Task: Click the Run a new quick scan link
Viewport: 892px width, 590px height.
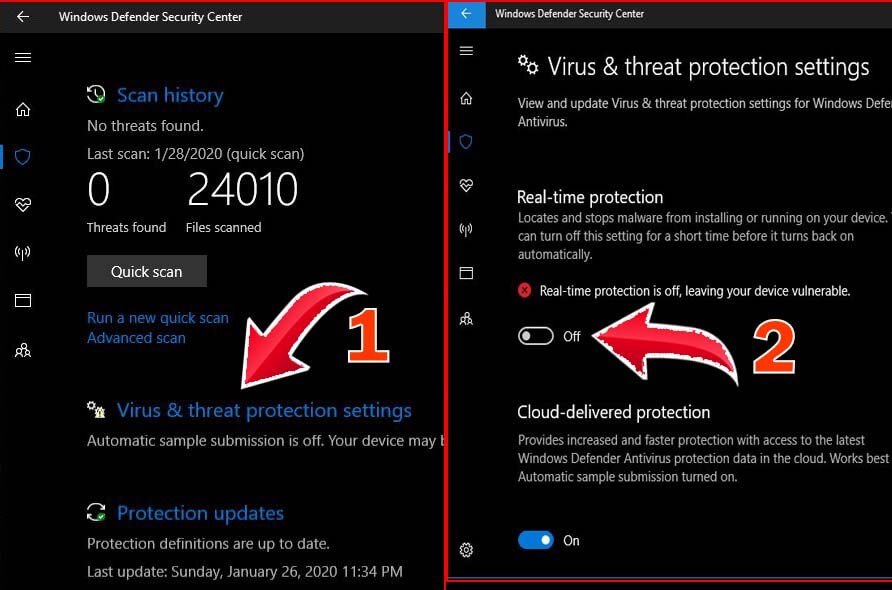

...

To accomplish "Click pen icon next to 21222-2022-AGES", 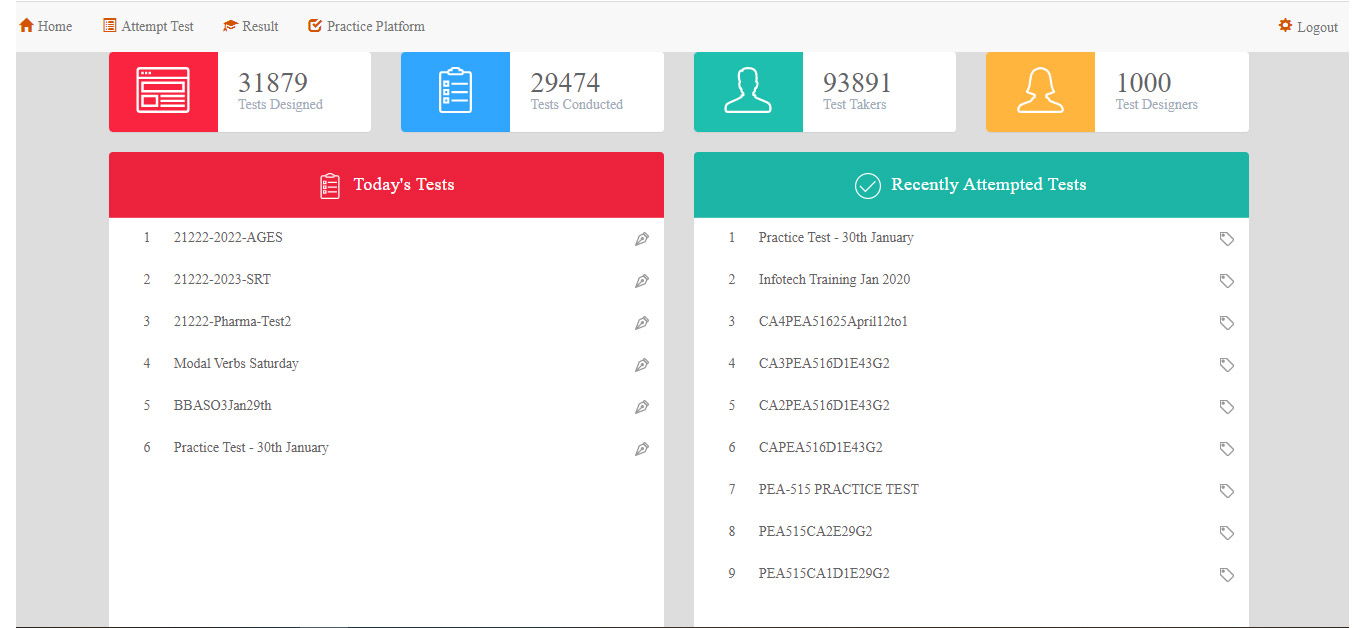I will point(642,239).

...

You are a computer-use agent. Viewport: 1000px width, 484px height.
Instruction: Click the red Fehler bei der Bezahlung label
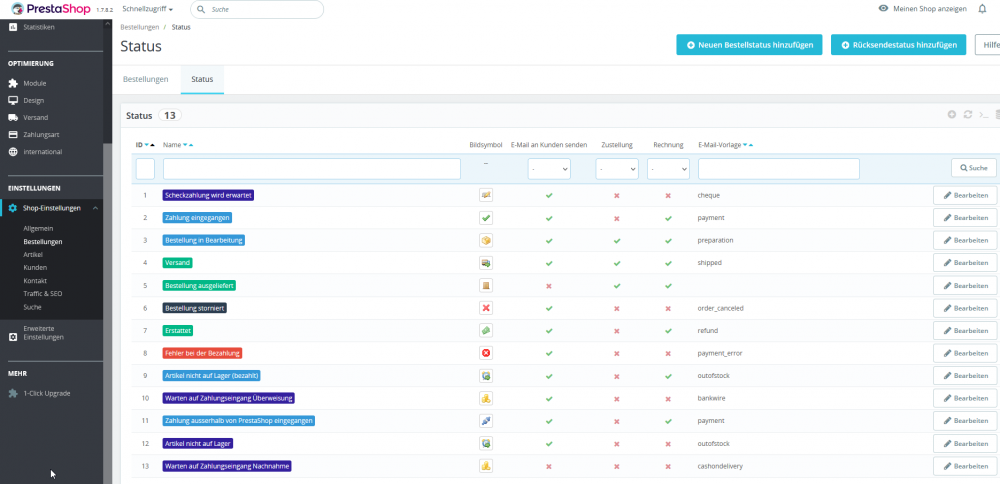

YOUR GOAL -> Starting with the line with "Task: Click the Run a new quick scan link" above and going on through the line with "Viewport: 892px width, 590px height.", transcribe every line exactly, both ends included, and add nothing.

ANSWER AREA ->
Task: Click the Run a new quick scan link
Viewport: 892px width, 590px height.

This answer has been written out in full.